Your task: Below are records with pictures; copy word for word only the lines between the line with "Where should I" and the line with "565x602 pixels.", inclusive, and drop the pictures.

[Data excerpts]
★ ★ ★ ★ ★ ★ ★

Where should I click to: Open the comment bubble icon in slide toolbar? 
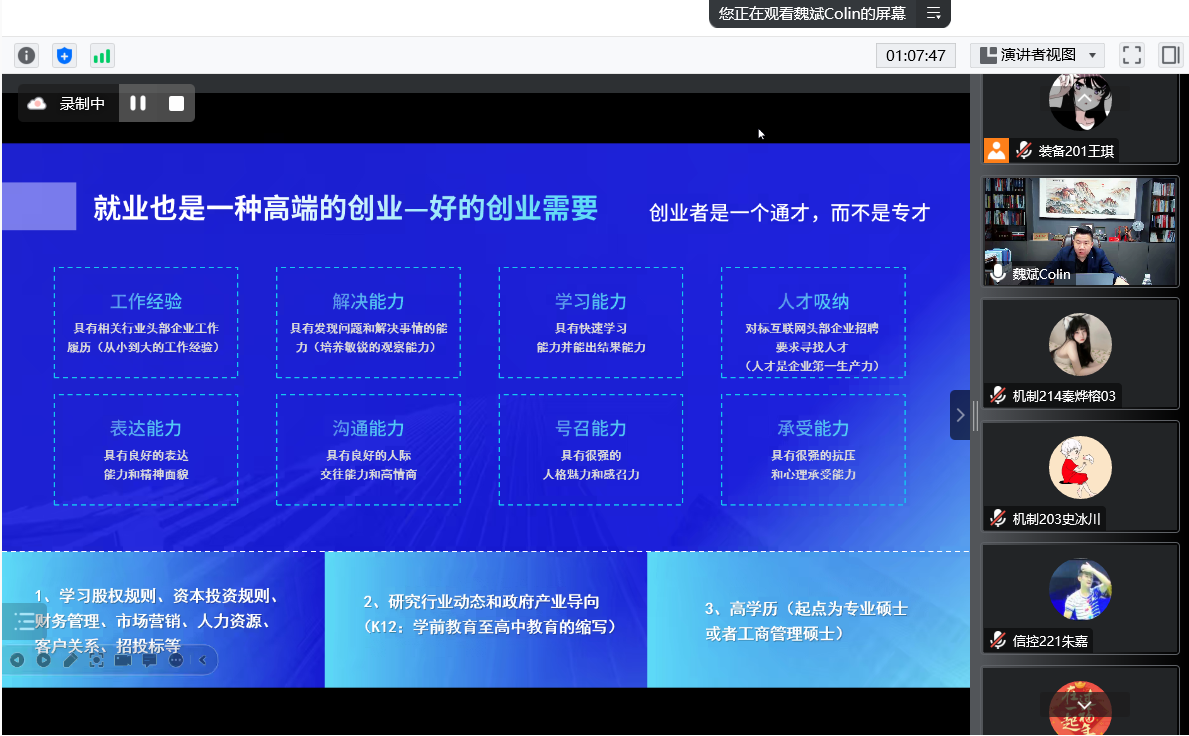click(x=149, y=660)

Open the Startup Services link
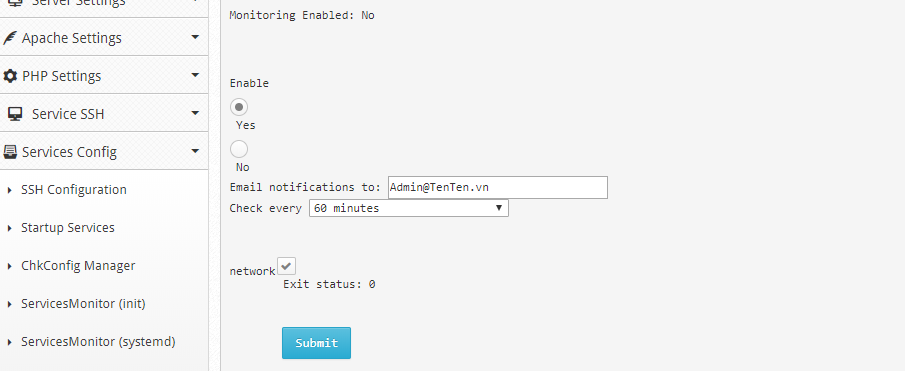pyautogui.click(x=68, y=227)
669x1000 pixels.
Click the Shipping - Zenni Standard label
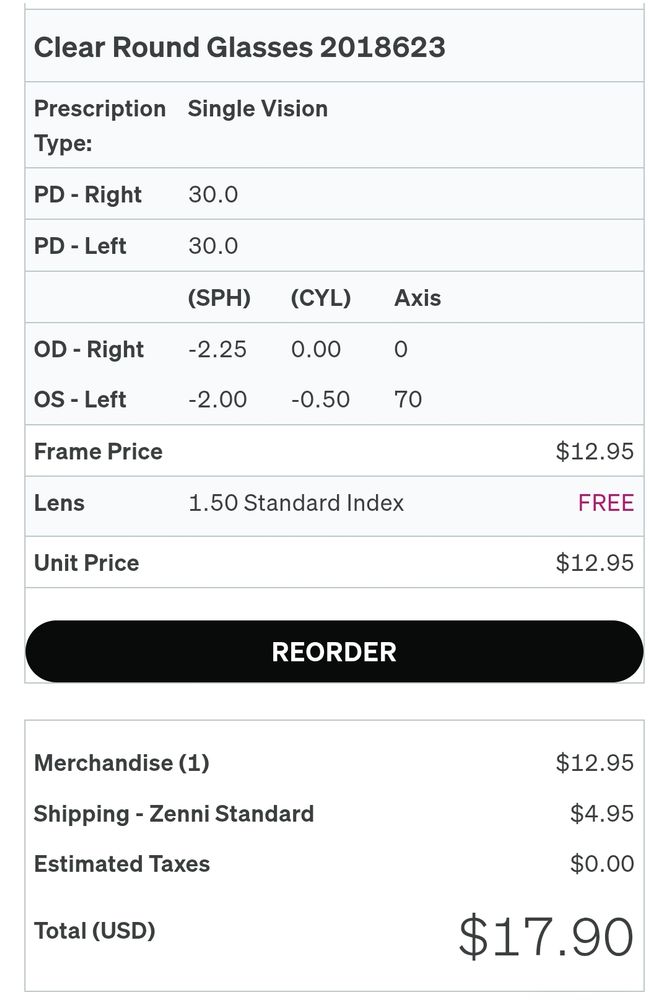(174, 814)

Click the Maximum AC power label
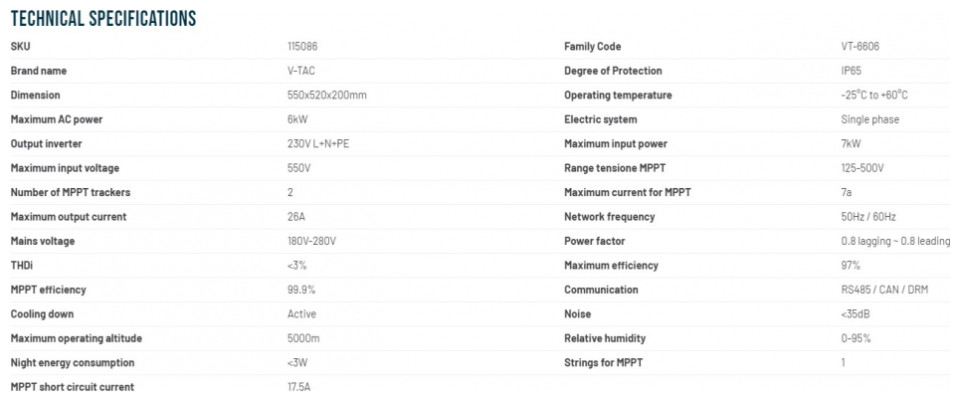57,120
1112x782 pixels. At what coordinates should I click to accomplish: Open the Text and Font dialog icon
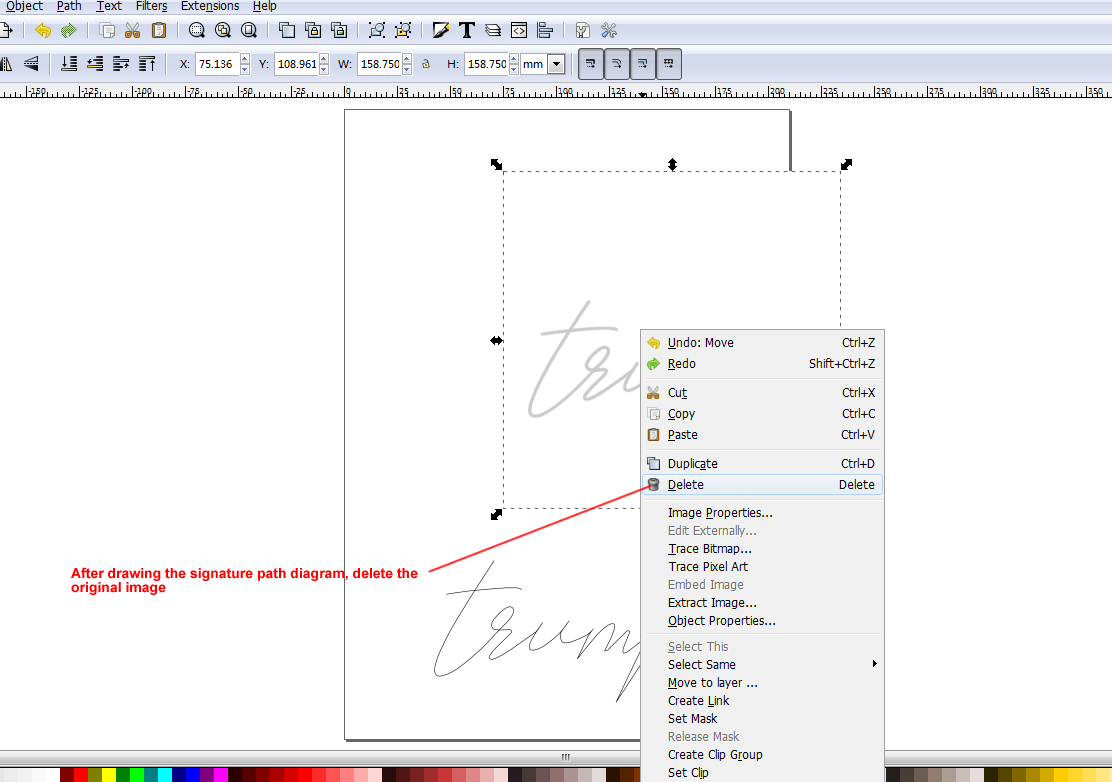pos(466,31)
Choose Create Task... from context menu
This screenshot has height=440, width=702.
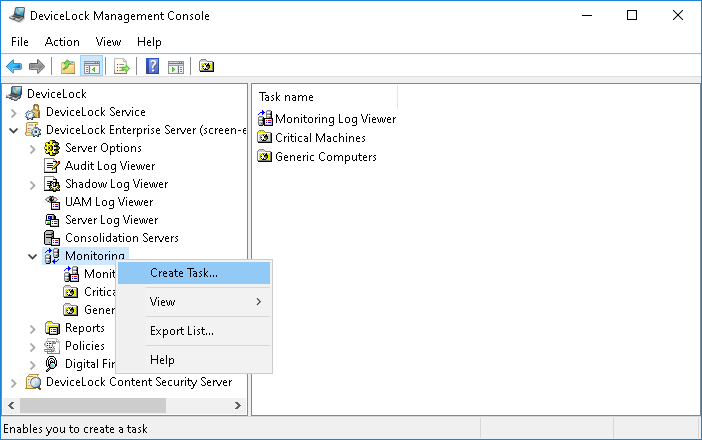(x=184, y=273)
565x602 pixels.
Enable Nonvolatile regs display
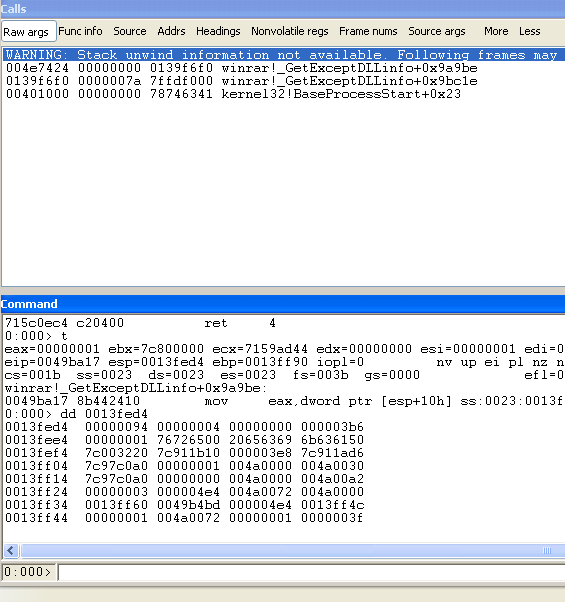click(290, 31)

★ ★ ★ ★ ★ ★ ★

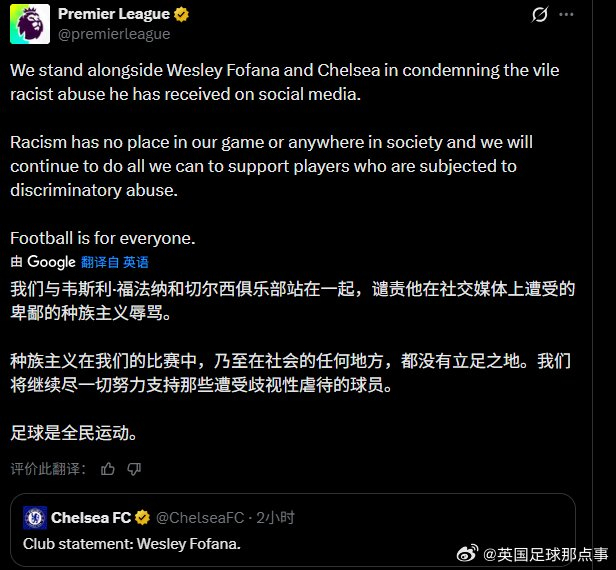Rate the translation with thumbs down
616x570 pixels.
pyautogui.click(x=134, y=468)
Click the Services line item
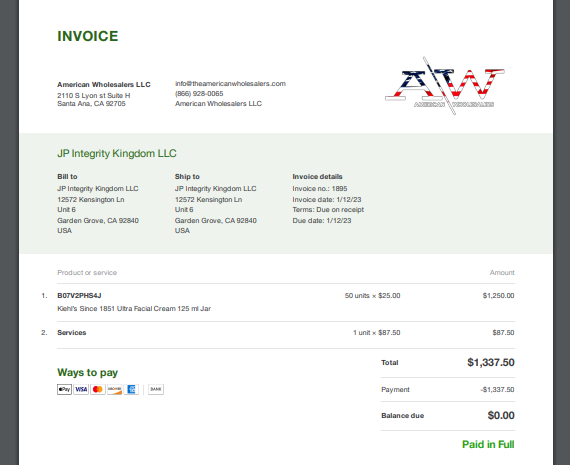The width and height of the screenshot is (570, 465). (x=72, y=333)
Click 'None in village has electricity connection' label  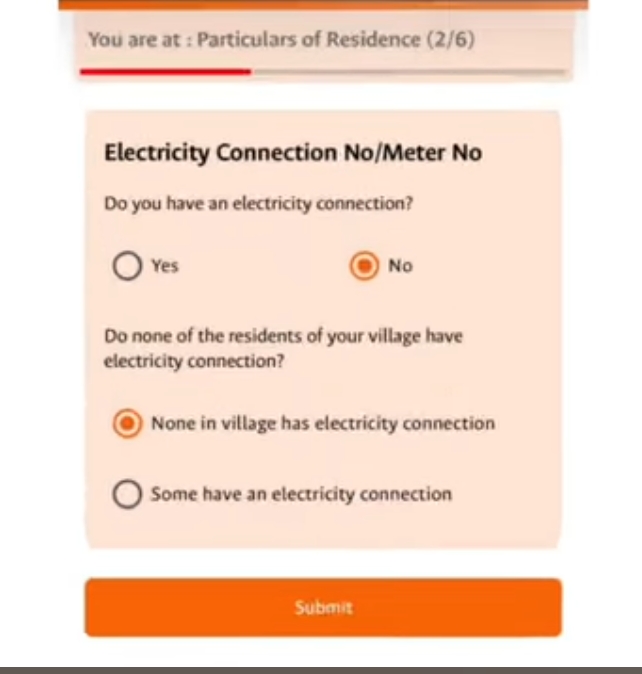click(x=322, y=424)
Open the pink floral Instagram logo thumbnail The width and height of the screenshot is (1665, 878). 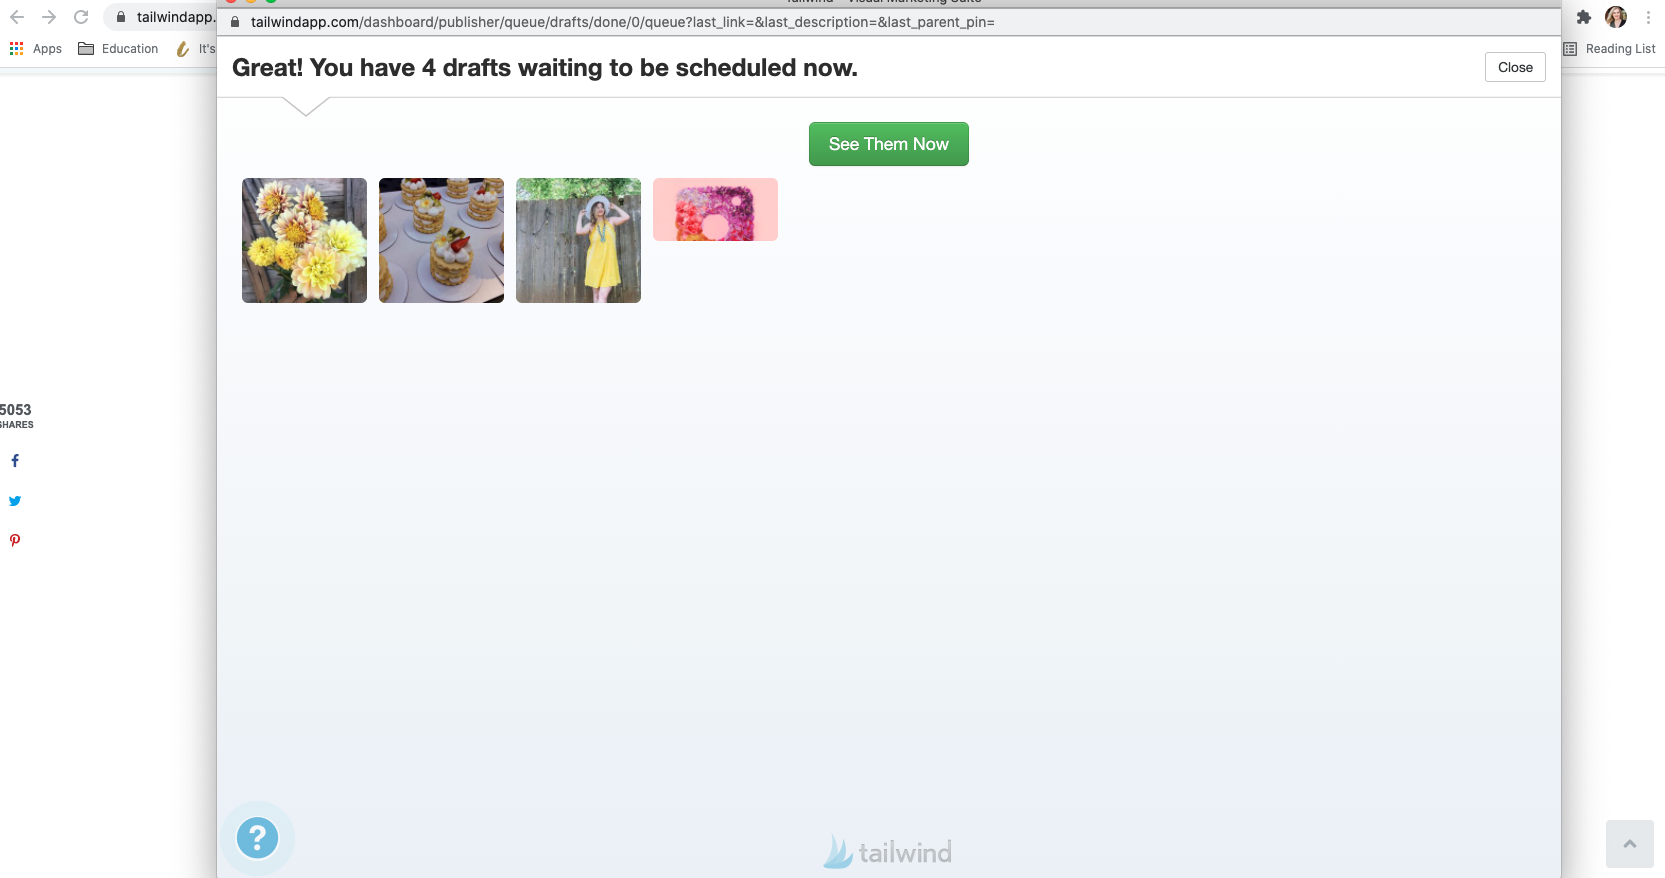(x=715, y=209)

★ ★ ★ ★ ★ ★ ★

Exercise response:
Where should I click to: Open the comment bubble icon in slide toolbar? 
click(x=149, y=660)

Open the Startup Services link
pyautogui.click(x=68, y=227)
669x1000 pixels.
Click the Shipping - Zenni Standard label
(174, 814)

Click the Maximum AC power label
57,120
1112x782 pixels. At what coordinates should I click to accomplish: Open the Text and Font dialog icon
pos(466,31)
Choose Create Task... from context menu
This screenshot has height=440, width=702.
(x=184, y=273)
565x602 pixels.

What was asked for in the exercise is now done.